Chen entered the United States on or about June 14, 2006, and was immediately apprehended. Her husband, who arrived in the United States separately, was not apprehended. Appearing before an IJ on October 25, 2006, Chen conceded removability and requested relief in the form of asylum, withholding of removal, and protection under the CAT. She based her claims on her past encounters with Chinese family-planning officials and her belief that she would be sterilized if she were made to return. Chen appeared at a hearing on January 23, 2007, at which time she was approximately six months pregnant with her second child. For this reason, the IJ continued the hearing to September 26, 2007, after the child’s birth. Also at this hearing, the IJ cautioned Chen, through her attorney, that he “expect[ed]” her to produce her husband to provide corroborating testimony:

Q: And as far as testimony is concerned, I expect that the husband should be, going to be here testifying. Correct?
A: I would assume so, Your Honor. Yes.
Q: I don’t assume it, I expect it, number one, counsel.

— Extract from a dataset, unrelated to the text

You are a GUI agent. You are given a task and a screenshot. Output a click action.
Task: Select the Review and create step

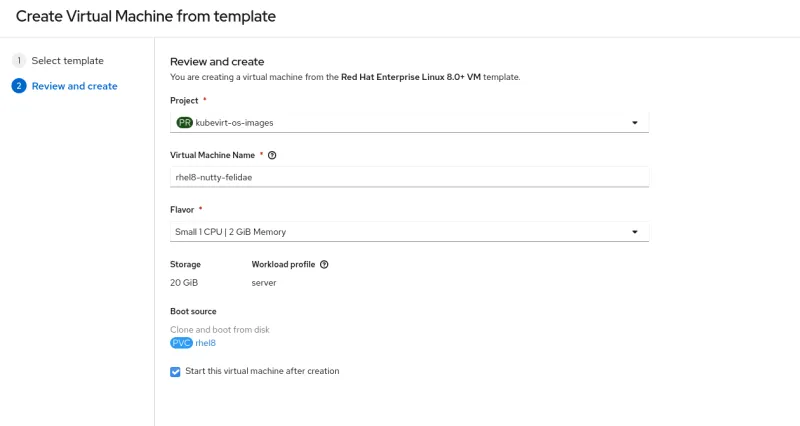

Administrative Record (“A.R.”) 91. Chen later filed a Proffer of Witness form notifying the immigration court that her husband would testify on her behalf at the continued hearing “about the persecution he and his wife suffered in China due to China’s coercive population control practices.” Id. at 230.

However, Chen failed to produce her husband at the September 26 hearing. The IJ warned Chen that her husband’s absence was “extremely detrimental to her case.” Id. at 97. He continued, “I explained that the last time and it’s clear that he’s one that knows exactly what happened to her in China. He’s got the best information for her. He can only support her case in this particular regard.” Id. Chen’s attorney explained that Chen’s husband chose not to appear out of fear that he would be apprehended as an undocumented alien. The IJ rejected that explanation, stating that “it doesn’t happen. Unless somebody is wanted for a crime somewhere ..., it does not happen here.” Id. He then allowed Chen a final opportunity to consider whether to go forward without her husband’s testimony. After consulting with her attorney, who informed her of the consequences of proceeding without her husband’s testimony, Chen decided to continue with the hearing.

*250 Chen was the sole witness to testify at her hearing. The IJ found that her testimony was insufficiently detailed and unpersuasive. Specifically, he noted that

the testimony is not detailed.... It is kind of cursory to say the least, including she’s just reread to us or told us the same thing that was contained in her affidavit. Nothing further and nothing specific. The Court’s had the opportunity to observe the demeanor of [Chen] and had an opportunity to assess the credibility of her testimony. I find that her testimony is unreliable. 1

Id. at 68. The IJ noted certain inconsistencies in Chen’s testimony, particularly with regard to the provenance of the documentary evidence she provided, and stated that “[m]ost of this probably could have been straightened out ... by the husband’s testimony, but clearly we do not have [that testimony.] ... The husband is here in the United States and has not testified before this Court.” Id. at 75-76.

With respect to the documentary evidence Chen provided — including a so-called “First Child Certificate,” an “Only Child Certificate” (also referred to as an “Honor Certificate”), and her Certificate of Abortion — the IJ concluded that the evidence was equally suggestive of an elective abortion as of a coerced abortion and “consistent with an individual who is trying to maintain this honor position [sic] of having only one child.” Id. at 66-67. None of the documents actually stated or compelled the inference that Chen’s abortion was coerced.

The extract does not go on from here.